Marcelo insistiu que quer, em primeiro lugar, que a legislatura seja levada até ao fim, mas, como sabe que a “realidade, às vezes, é mais imaginativa que a nossa imaginação”, recusou-se a renunciar ao poder de dissolver a Assembleia da República.
Contestação Social
Perante os sucessivos protestos que têm marcado 2023 em vários setores (transportes, educação, justiça e agora na saúde…), Marcelo disse que “não há um clima de contestação social generalizado”. “Ainda não há, porque o desemprego até agora tem tido uma evolução contida”, mesmo que o número de desempregados tenha subido 0,2 pontos percentuais.
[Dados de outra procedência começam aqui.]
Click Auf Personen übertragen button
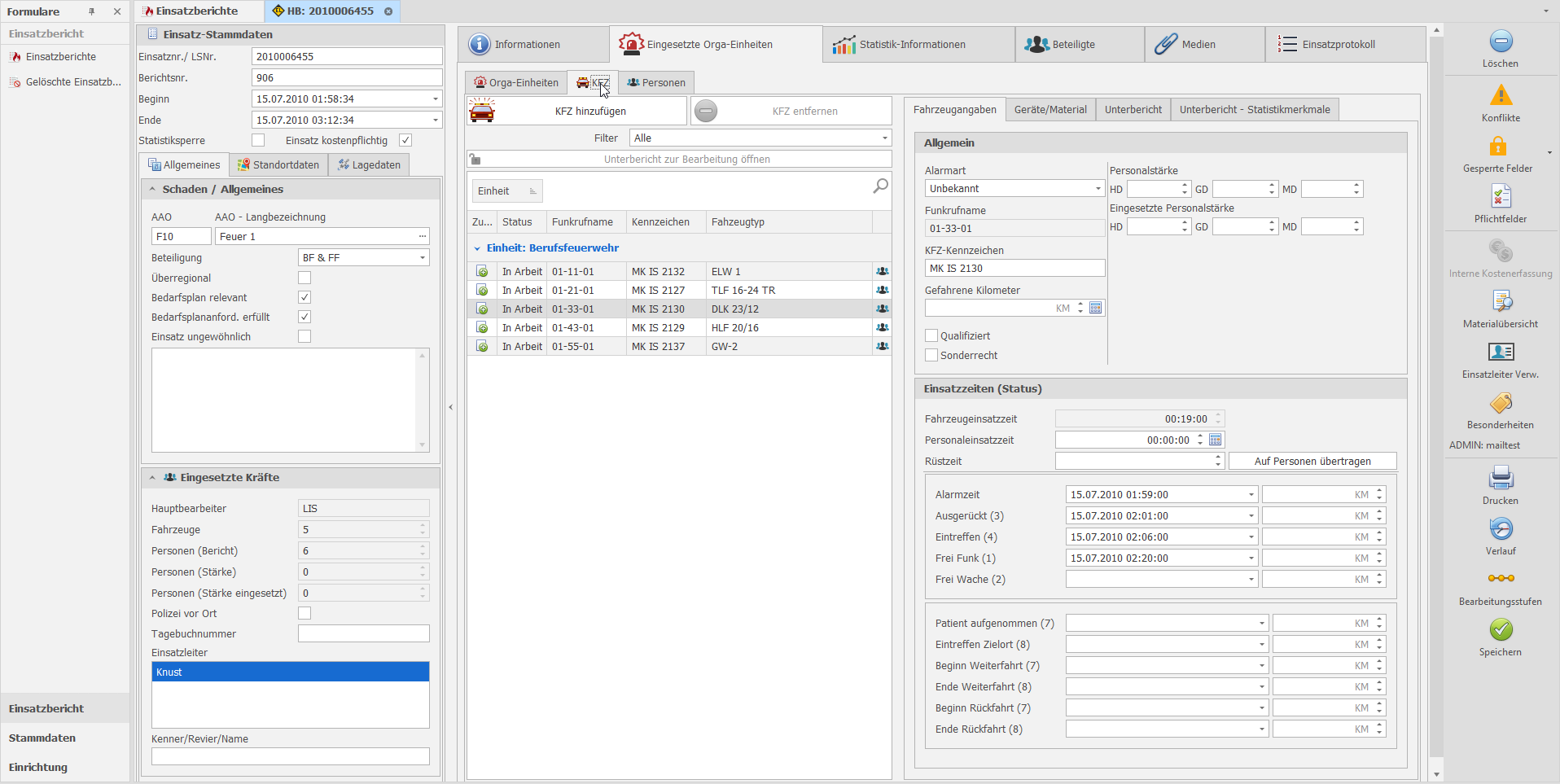The height and width of the screenshot is (784, 1560). tap(1312, 462)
E sobre os novos tipos de luta “que mudaram muito”, o chefe de Estado assume que é preciso rever a lei, pois os novos modelos sindicais, mais fluídos, podem ser “legítimos, mas a sociedade […] tem de saber as linhas com que se cose”.
Educação
A luta dos professores “é justa”, para Marcelo, que considerou que o “caminho é negociar” sob prejuízo de se agravarem ainda mais as desigualdades entre alunos. “Tem de haver um acordo para a recuperação faseada do tempo de serviço” congelado aos docentes, propõe.
Saúde
Defensor da criação da Direção Executiva do SNS desde o início, Marcelo assume, no entanto, que “teria ido um pouco mais além” e aponta o dedo ao novo organismo, acusando-o de lentidão na resolução de alguns problemas, como as urgências e a reforma dos cuidados de saúde primários. Concede que “é uma corrida contra o tempo”, no entanto, exige maior celeridade e homogeneidade no tratamento a nível nacional. O Norte “anda mais depressa” e em Lisboa e Vale do Tejo subsistem problemas.